Gerçi bir komisyon vardır ve kuru fasulyenin kalorisinden elektrik parasına kadar her şeyi “hassasiyetle (!) ölçer tartar ve tartışır ama sonucu Hükümet belirler.
Asgari ücret, çalışana bu piyasada en az kaç para verileceğini belirler ama, bu ölçüye bakarak başka bir konuda; insanların vergilendirilebilir olup olmadıklarına karar verilemez.
Çünkü şimdiki asgari ücretlerin tamamı yoksulluk sınırını aşmamıştır.
Devlet yükünün altına sokulacak yurttaşının aylık gelirinin en az bu “yoksulluk” sınırı olması gerekir. Aksi takdirde bırakın asgari ücret üzerindeki vergi aldık almadık biçimindeki siyaset malzemesi olacak tartışmalarını, ortada alenen ve resmen “yoksul” u vergilendiren bir tavrınız, devlet anlayışınız vardır.
*
Asgari ücretin vergilendirilmesi, yoksul yurttaşın sırtına devletin yükünü yüklemek dışında ayrıca -burada kısaca özünü vermeye çalışacağımız- bir ekonomik felakettir.
Nedir o?
Asgari ücret üzerinden bile alınan vergiler, diğer taraftan bütün ücret ödeyenlerin de maliyeti değil midir?
Yani sanayicisinin, hizmet üreticisisiniz, adam çalıştıracaksınız; kasanızdan çıkacak para “net ücret+vergiler”dir değil mi?
Evet.
İşte hizmet erbabının yani emeğin üzerindeki bu yük olmasaydı işverenin bürüt işçilik maliyeti de bu kadar olmayacaktı.
Daha başka?
Dahası şu: İşçilik maliyeti bu kadar olmayınca, mal ya da hizmetin maliyeti de bu kadar olmayacak; mal ve hizmet daha ucuza mal edilecekti.
O zaman da ülkedeki üretim ucuzlayıp artacak, istihdam daha çok artacak, ucuza üreten ekonomimiz daha az ithalata başvurup daha çok ihracat yapabilecekti.
Bu kadar basit bir şeyi niye yapmazlar?
1.O zaman devletin vergi yükü çalışanların sırtından kalkar ve o yüzde yirmilik doğrudan vergileri ödeyenlere yani kazananların sırtına biner.
2.O zaman küresel sermaye Türkiye’nin bu potansiyelinden haz etmez, bunu yapan hükümetleri desteklemez, ekonomisini çaresiz bırakıp yönetemez, bu ülkeye para ve mal satamaz.

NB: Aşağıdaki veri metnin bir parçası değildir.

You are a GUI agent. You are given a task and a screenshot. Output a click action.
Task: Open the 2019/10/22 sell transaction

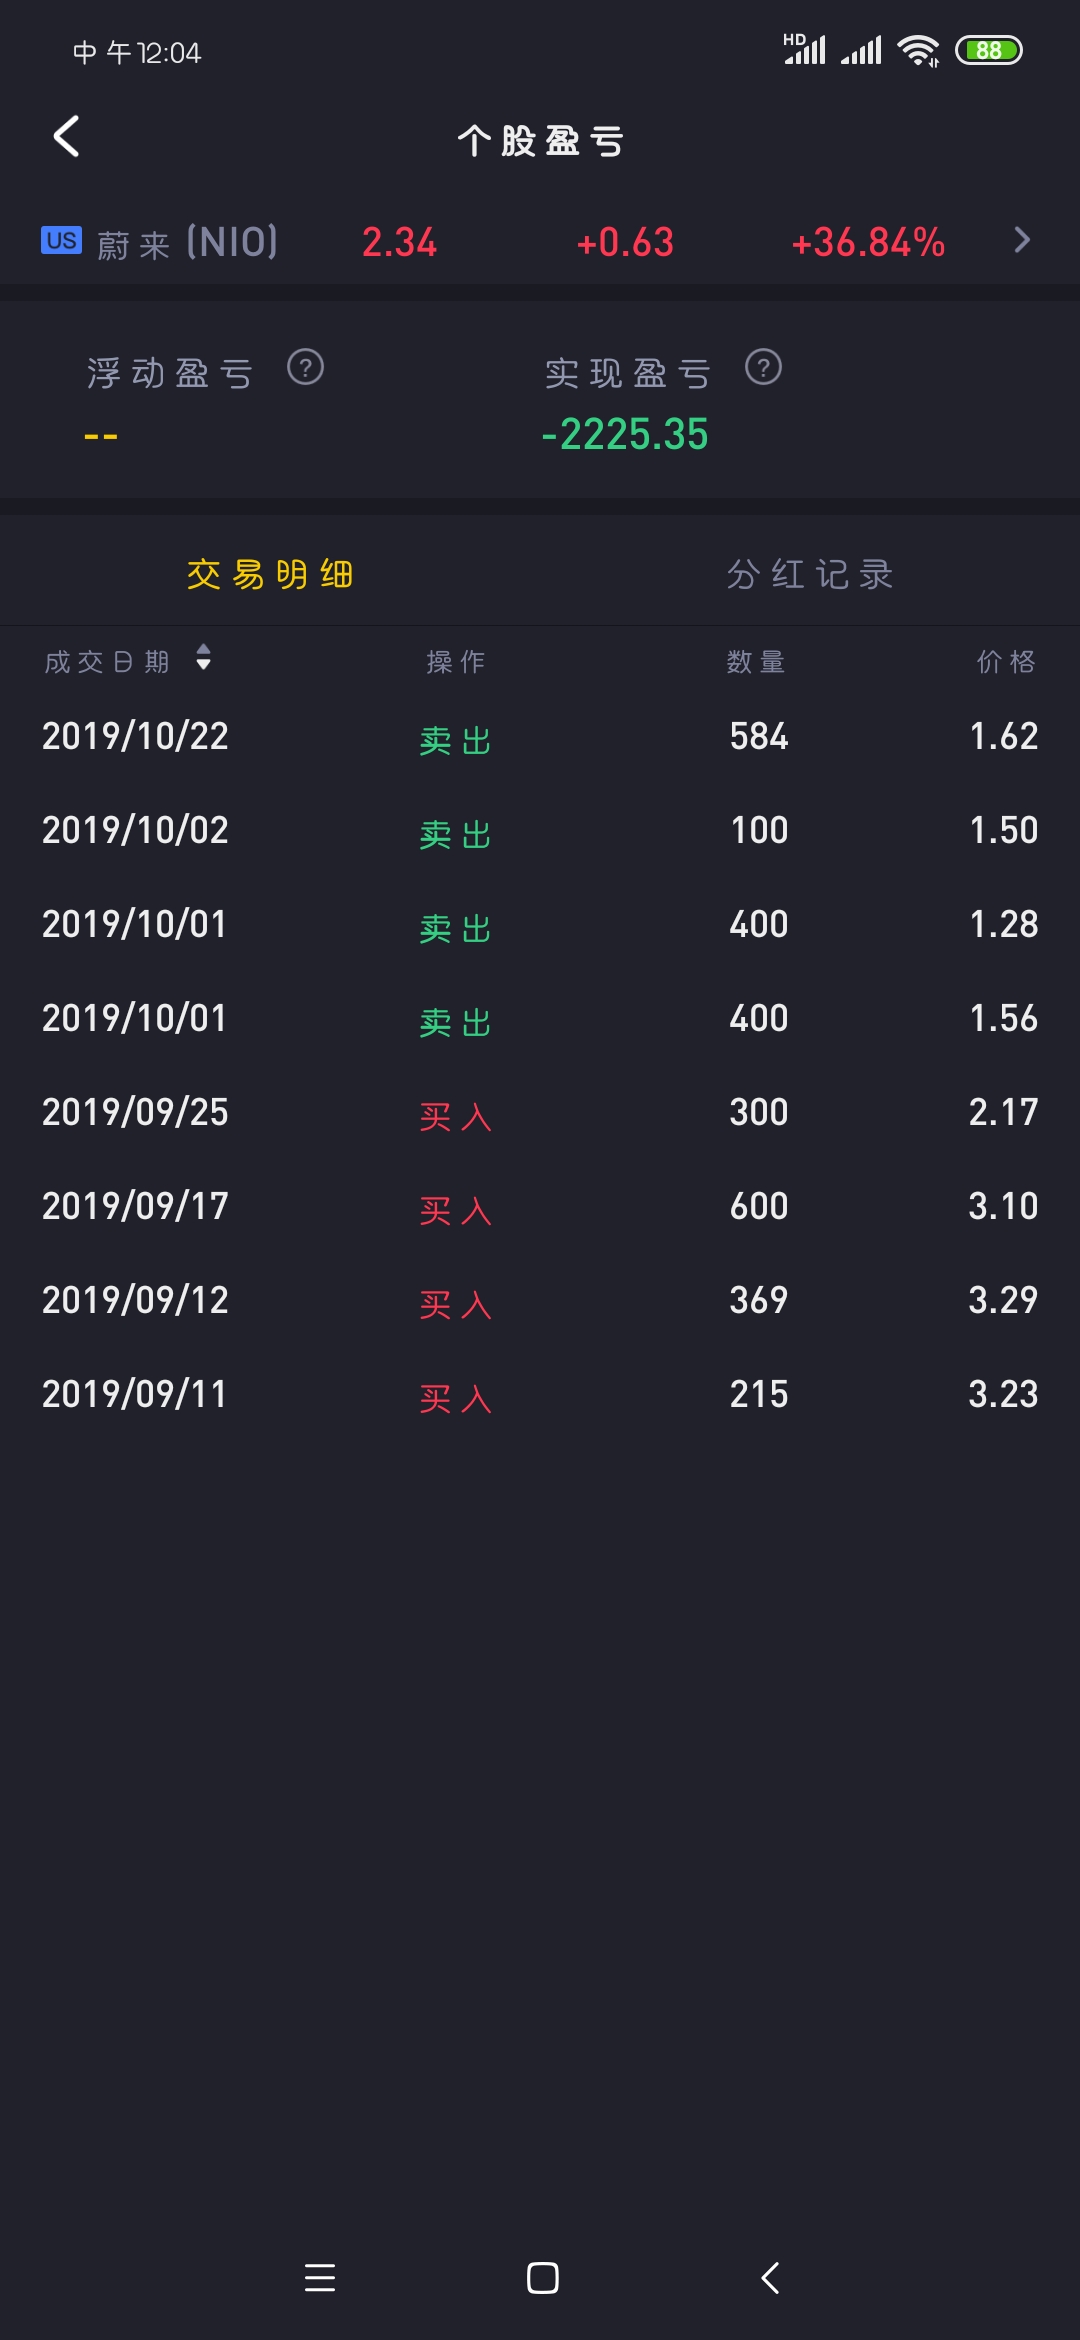540,738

3.Hükümetler yapamazlar; çünkü yukarıdaki nedenler dışında bir de “vergiciliği” bir ekonomik karar değil, yurttaştan vergi toplama işi olarak görür ve siyasetini de; işi ekonomiyi düzenlemek değil, sadece vergi toplamak olan Maliye Bakanlığı’na bırakırlar.
4.Yerli sermaye buna bir şey diyemez, çünkü sermaye zaafı dolayısıyla uzun vadeli ve gerçekçi politikalar yerine kısa vadede ne yapabileceğini düşünmek zorundadır.
Ekonominin genişlemesinden çok ayakta kalabilme derdindedir.